Daerah Lain Paceklik, Riau Malah Surplus Panen Padi

Daerah Lain Paceklik, Riau Malah Surplus Panen Padi

Pekanbaru (katakabar) - Provinsi Riau dipastikan surplus padi tahun 2017. Kepala Pengkajian Teknologi Pertanian (BPTP) Kementerian Pertanian Perwakilan Riau, Kuntoro Boga Andri mengatakan, surplus padi terjadi karena percepatan tanam di Bulan September sehingga musim panen maju di Bulan Desember.

"Karena biasanya di beberapa wilayah sentra produksi yang biasanya masih periode tanam dan Riau memasuki puncak paceklik pada akhir tahun, malah mendapatkan panen yang cukup melimpah," ujar Kuntoro.

Menurut Kuntoro, keberhasilan ini juga dipengaruhi karena pemerintah menambah luas tanam padi di periode Agustus dan September 2017 lalu. Pada Bulan September biasanya petani enggan menanam padi karena kondisi alam yang tidak mendukung dan ketersediaan air yang terbatas. Namun hal tersebut berubah setelah pemerintah menjalankan program Upsus milik Kementerian Pertanian.

Kuntoro menjelaskan periode panen di Riau dimulai dari Desa Mentayan, Kecamatan Bantan, Kabupaten Bengkalis dengan luas 200 hektare. Selanjutnya 40 hektare di Kecamatan Rupat.

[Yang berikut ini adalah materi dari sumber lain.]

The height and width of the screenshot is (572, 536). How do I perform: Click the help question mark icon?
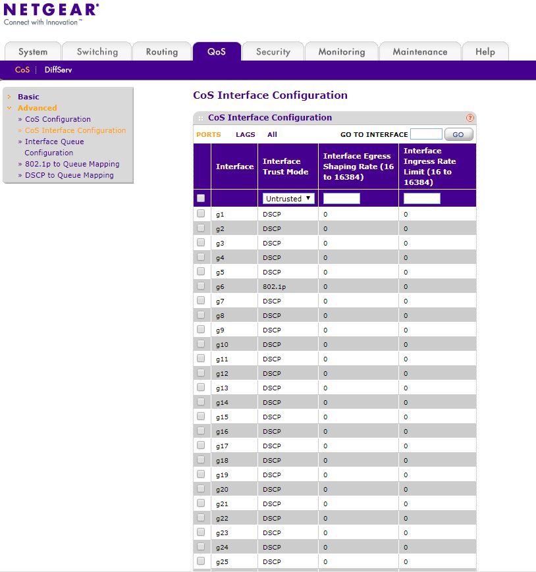[469, 118]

Secara keseluruhan, kata Kuntoro, petani di Riau mulai menerapkan pola menanam padi dua kali dalam setahun. Ia berharap cara ini mampu meningkatkan produksi padi dan sekaligus meningkatkan pendapatan petani.

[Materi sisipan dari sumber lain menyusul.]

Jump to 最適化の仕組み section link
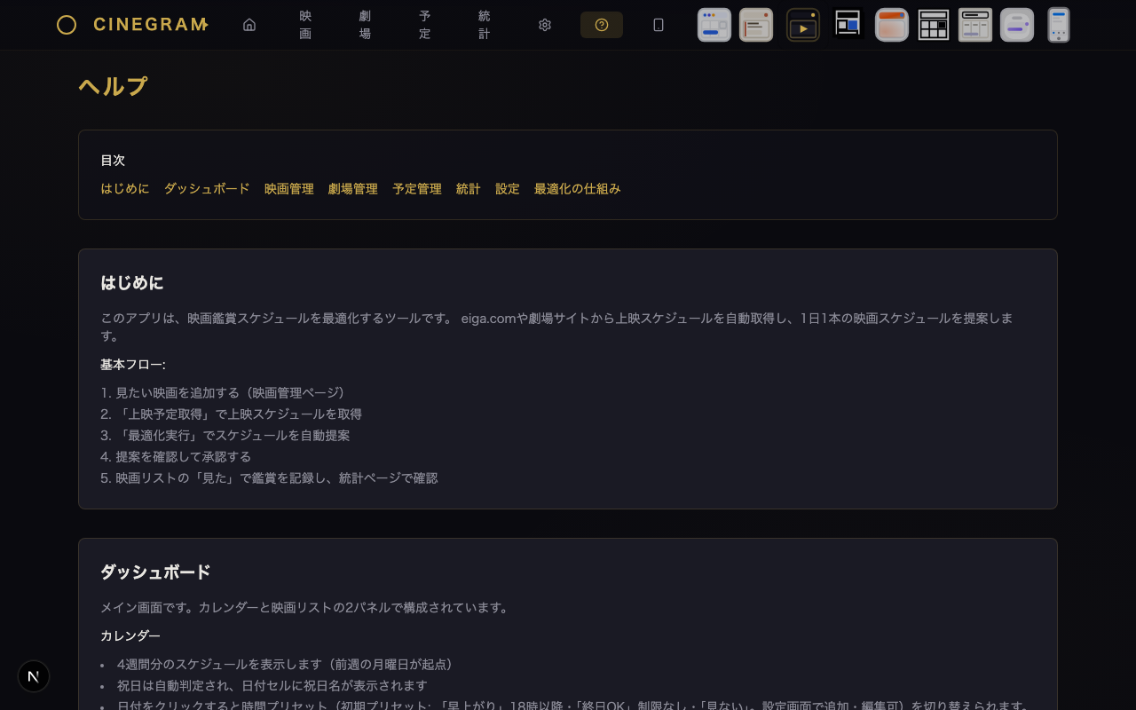Image resolution: width=1136 pixels, height=710 pixels. 577,189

Kata Kuntoro lagi, peluang peningkatan produksi padi di Riau dapat terus dicapai dengan menambah luas tanam melalui ekstensifikasi dan peningkatan IP pertanaman khususnya pemanfaatan secara optimal lahan kering. Lahan rawa lebak dan pasang surut juga dinilai sangat potensial di Riau. Perbaikan infrastruktur pengairan dan inovasi budidaya dijamin akan menambah produktivitas padi ke depannya.

"Ke depannya pemerintah daerah juga melalui program-programnya lebih fokus dalam pencapaian swasembada Pajale di propinsi ini untuk meningkatkan kesejahteraan masyarakat tani yang lebih luas," jelasnya.

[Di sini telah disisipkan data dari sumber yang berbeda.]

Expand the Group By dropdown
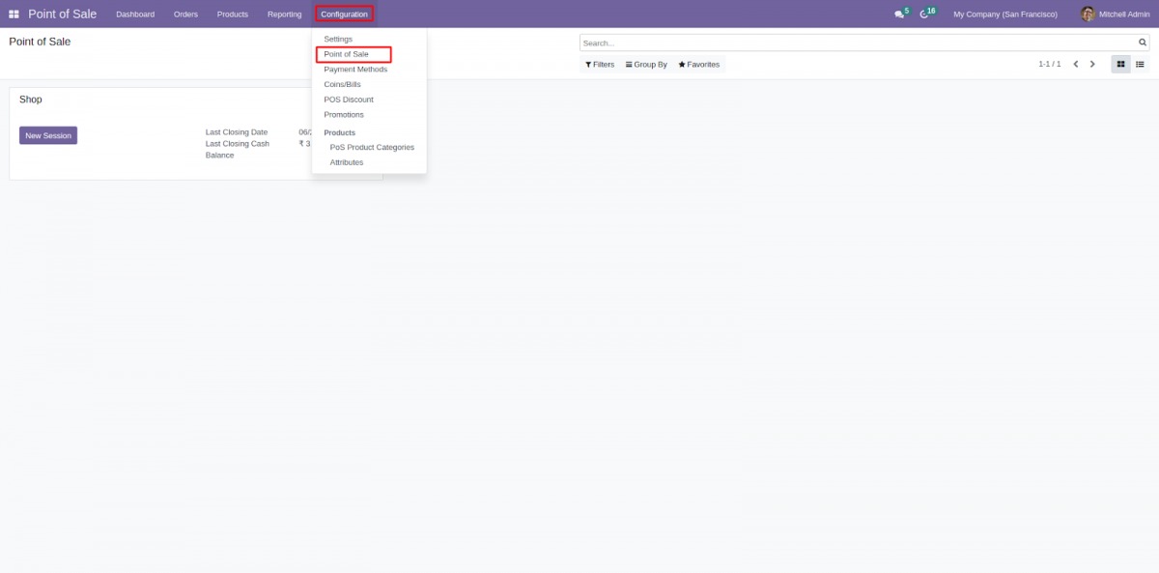 646,65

Gubernur Riau, H Arsyadjuliandi Rachman mengatakan bahwa Pemerintah Provinsi Riau komit dalam mendukung Upsus Pajale demi kesejahteraan petani.

"Selain Kabupaten Bengkalis, masa panen juga mulai dirasakan oleh petani di Kabupaten Kampar. Di Desa Pangkalan Serik, Kecamatan Siak Hulu petani telah mulai panen di areal kawasan sawah seluas 50 hektare," jelas Andi Rachman (kerap disapa).

Ia mengatakan, bila panen padi sudah mulai di sejumlah wilayah seperti Dumai tepatnya di Desa Teluk Binjai Kecamatan Dumai Timur sekuas 40 hektare dan Kabupaten Kuantan Singigi seluas 60 hektare. Secara umum puncak panen raya akan berlangsung pada periode Januari - Februari 2018 dengan perkiraan luas panen mencapai lebih dari 20.000 hektare diseluruh sentra pengembangan padi Provinsi Riau.

Andi Rachman menjelaskan bila program Upaya Khusus (Upsus) padi, jagung, kedelai (Pajale) sudah berjalan di Riau. Kegiatan yang dilakukan yakni menyediakan anggaran untuk pengerahan tenaga, perbaikan jaringan irigasi yang rusak, bantuan pupuk, menyediakan benih unggul yang tepat (jenis/varietas, jumlah, tempat, waktu, mutu, harga), memberi bantuan traktor dan alsintan lainnya yang mendukung persiapan, panen dan pasca panen termasuk kepastian pemasarannya.